思った通り今日の様子を聞かれたのでざっとを話した。

先生は「トークエコノミーって何なんですかね……」とどうも納得できないモヤモヤがにじみ出た感想を言った。(「ン」が聞き取れなかったらしい)

私も実は医師の説明を聞いたときから、効果があるんだろうかと疑問に思っていた。行動を完全に管理するというのは治療というよりは対処療法のように思える。そして入院している間だけしか完全管理できないので、退院したら効果がないんじゃないだろうか。

もしもトークンエコノミーのおかげで症状が落ち着いてきて退院できたとしても、元の生活に戻ったら症状も入院前に戻るのではないだろうか。

しかし医療の知識のない素人二人で「トークンエコノミーの有効性について」話し合ったって正しい結論にはたどり着けない。医師が有効だと判断しているからこそ、その療法を行っているのだろう。

現在の主治医は転院前の大野医師のように他の患者を先に診るからと言って診察を中断して他の患者を診察したりしないし、EMDRのN医師と違って患者を詰問してきたりしつこく追及してきたりしない。知っている範囲では常識的な医師だ。二宮医師を信じるしかない。信じて任せるしかない。

先生の感想を聞いてぐらついたけれど「医師に任せるべきだ」と思い直した。そしてそう先生に言ってみた。先生は何も反論しなかった。

任せよう。

※入院中はトークンエコノミーの他に作業療法のようなことや他の療法や心理テストなどいろいろなことを行っていたようです。本人も過去のことなので記憶が薄れてきているそうです。

医師の説明を話した後、直前模試の受験の許可が出たので受けさせるからその時には病院から外出する、当日中に病院に戻ることになると先生に伝えた。

先生は「受験会場が中学校の校区内だとウチの中学の生徒に会場で会うと思います」と言った。

そういえばその通りだった。受験会場までは頭が回らなかった。病気で入院中なのに直前模試の受験会場に来ていたら咲を見かけた同じ学校の生徒たちは訝しく思うだろう。まずい。家に戻ったら受験会場を自宅の近くから病院の近くに変更しよう。ネット申し込みをしていたからネットで会場変更もできるだろう。先生に電話してよかった。自分で気が付かなかったことを指摘してもらえてよかった。折り返し電話をしてよかった。

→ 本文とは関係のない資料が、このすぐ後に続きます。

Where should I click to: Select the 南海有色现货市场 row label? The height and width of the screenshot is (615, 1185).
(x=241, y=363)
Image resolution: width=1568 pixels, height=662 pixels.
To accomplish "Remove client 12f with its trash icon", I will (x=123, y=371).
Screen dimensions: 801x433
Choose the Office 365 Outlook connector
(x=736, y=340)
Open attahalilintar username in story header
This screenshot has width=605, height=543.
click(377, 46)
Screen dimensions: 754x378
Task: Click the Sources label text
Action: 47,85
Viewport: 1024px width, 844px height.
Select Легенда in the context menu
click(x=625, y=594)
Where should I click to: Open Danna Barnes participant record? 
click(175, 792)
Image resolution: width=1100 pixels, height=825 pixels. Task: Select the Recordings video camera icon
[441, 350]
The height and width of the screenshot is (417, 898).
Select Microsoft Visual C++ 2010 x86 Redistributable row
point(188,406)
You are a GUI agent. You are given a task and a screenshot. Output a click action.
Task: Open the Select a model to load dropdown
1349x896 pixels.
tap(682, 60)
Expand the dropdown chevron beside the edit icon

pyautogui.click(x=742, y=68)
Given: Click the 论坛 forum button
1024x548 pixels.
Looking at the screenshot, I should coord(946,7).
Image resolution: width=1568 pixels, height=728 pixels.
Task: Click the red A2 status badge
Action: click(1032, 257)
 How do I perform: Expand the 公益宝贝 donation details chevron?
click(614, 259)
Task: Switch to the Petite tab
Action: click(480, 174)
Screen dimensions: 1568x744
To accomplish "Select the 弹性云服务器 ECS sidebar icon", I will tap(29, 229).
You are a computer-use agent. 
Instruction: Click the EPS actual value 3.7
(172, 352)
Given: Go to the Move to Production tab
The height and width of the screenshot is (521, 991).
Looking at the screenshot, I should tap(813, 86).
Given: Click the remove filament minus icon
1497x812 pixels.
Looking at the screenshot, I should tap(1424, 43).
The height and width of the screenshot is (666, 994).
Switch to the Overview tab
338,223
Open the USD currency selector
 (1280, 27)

私はすぐ「生徒に会いたくないので会場を病院の近くに変更します」と言った。

時間があったら自宅に連れて行こうかと思っていたが、同じ学校の子に見られた場合に言い訳しずらいのでそれもやめようと思った。咲に話す前でよかった。一瞬でも「家に帰れる」とぬか喜びをさせたくなかった。

先生との電話を終えて家に帰った。

夜に咲が電話で「CDプレーヤーとかいろいろありがとう」とお礼を言ってきた。

気のせいかもしれないが少し声に元気が出てきた。面会に行った時も咲は入院前よりは調子が良さそうに見えた。

素人が狭い知識の範囲でトークンエコノミーって効果あるのかと懸念を持つよりも、実際の本人の調子を見た方がいい。